SIC was determined by a gasometric method, which measures the total CO2 volume evolved during treatment with HCl (Goh et al. 1993; Singh et al. 2007). SOC was measured by the heated dichromate/titration method, and alkali-hydrolyzed N was determined by the alkali diffusion method (Bao 2000). The soil samples and the standard soil sample (ASA1, Institute of Geophysical and Geochemical Exploration, Langfang, China) were measured together to ensure that the digestion was complete.

Total soil N concentration was determined by the Semimicro–Kjeldahl method (Bao 2000). The pH and electrical conductivity (EC) of the soil solution (1 part soil to 5 parts water) were measured by an acidity meter (Sartorius PB-21, Shanghai, China) and a conductivity meter (SL1-DDSJ-308A, Shanghai, China), respectively.

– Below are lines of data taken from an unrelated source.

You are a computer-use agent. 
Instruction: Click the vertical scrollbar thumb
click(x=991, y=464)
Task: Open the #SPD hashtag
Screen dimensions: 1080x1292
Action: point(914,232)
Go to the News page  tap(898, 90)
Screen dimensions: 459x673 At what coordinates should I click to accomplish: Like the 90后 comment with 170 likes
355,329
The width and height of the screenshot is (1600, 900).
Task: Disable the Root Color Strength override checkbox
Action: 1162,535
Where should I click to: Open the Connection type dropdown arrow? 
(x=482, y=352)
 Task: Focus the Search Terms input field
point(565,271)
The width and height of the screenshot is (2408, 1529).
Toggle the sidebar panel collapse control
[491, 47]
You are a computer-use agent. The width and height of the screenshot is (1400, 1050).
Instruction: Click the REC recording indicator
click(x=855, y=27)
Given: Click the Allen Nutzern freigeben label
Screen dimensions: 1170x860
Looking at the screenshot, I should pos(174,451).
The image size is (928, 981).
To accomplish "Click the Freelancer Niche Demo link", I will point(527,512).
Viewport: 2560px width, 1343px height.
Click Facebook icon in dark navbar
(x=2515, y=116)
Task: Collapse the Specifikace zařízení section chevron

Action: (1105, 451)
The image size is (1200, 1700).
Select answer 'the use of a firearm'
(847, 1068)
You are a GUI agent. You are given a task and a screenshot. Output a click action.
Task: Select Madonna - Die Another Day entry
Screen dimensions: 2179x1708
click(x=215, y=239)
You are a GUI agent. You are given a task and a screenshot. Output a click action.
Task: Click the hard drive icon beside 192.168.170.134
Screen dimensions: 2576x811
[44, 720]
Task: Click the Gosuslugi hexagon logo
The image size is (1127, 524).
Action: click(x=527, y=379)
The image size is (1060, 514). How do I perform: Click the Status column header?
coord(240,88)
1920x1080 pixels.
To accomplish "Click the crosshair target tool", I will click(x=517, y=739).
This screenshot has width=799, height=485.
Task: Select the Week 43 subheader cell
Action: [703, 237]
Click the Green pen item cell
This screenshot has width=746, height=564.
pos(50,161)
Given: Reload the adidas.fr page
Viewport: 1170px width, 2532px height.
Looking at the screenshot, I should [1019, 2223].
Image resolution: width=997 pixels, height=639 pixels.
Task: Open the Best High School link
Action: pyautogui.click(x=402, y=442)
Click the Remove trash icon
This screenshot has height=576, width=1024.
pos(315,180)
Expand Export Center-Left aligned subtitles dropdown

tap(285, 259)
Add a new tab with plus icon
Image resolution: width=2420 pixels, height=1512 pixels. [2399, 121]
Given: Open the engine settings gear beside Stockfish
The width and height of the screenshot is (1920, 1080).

Larch age, tree size, and biomass density calculation

The age of larch trees was determined using an increment borer (Zhonglinweiye, Beijing). At least five wood cores in each plot were drilled, and tree rings were counted to obtain the mean age of the plantation. An allometric relation was used to calculate biomass for average tree (tree size) and biomass density (tree size × tree density) in each plot. The allometric relation determined by harvesting 17 trees is as following:

$$ y = y_{1} + y_{2} = 0.0385 \times x^{0.9513} + 0.0164 \times x^{0.904} , $$
(1)

where y 1 is the aboveground biomass mass (sum of stem, branch, and leaf; unit kg) (r 2 = 0.9902, p < 0.0001) of larch, y 2 is belowground biomass mass (unit: kg) of larch (r 2 = 0.9364, p < 0.0001), x is the DBH2H (x; cm2 m) of larch (unpublished data).

Data analysis

For each soil layer, the storage of SIC, SOC, soil N, and alkali-hydrolyzed nitrogen was calculated as:

$$ S = a \times \rho_{\text{b}} \times 0.2 \times (1 - V_{\text{gravel}} ), $$
(2)

where a is the concentration of each parameter (g kg−1) in soil, \( \rho_{\text{b}} \) is the soil bulk density (g cm−3), the figure 0.2 represents the depth of each soil layer (0.2 m), and V gravel is the volume percentage of gravel (%).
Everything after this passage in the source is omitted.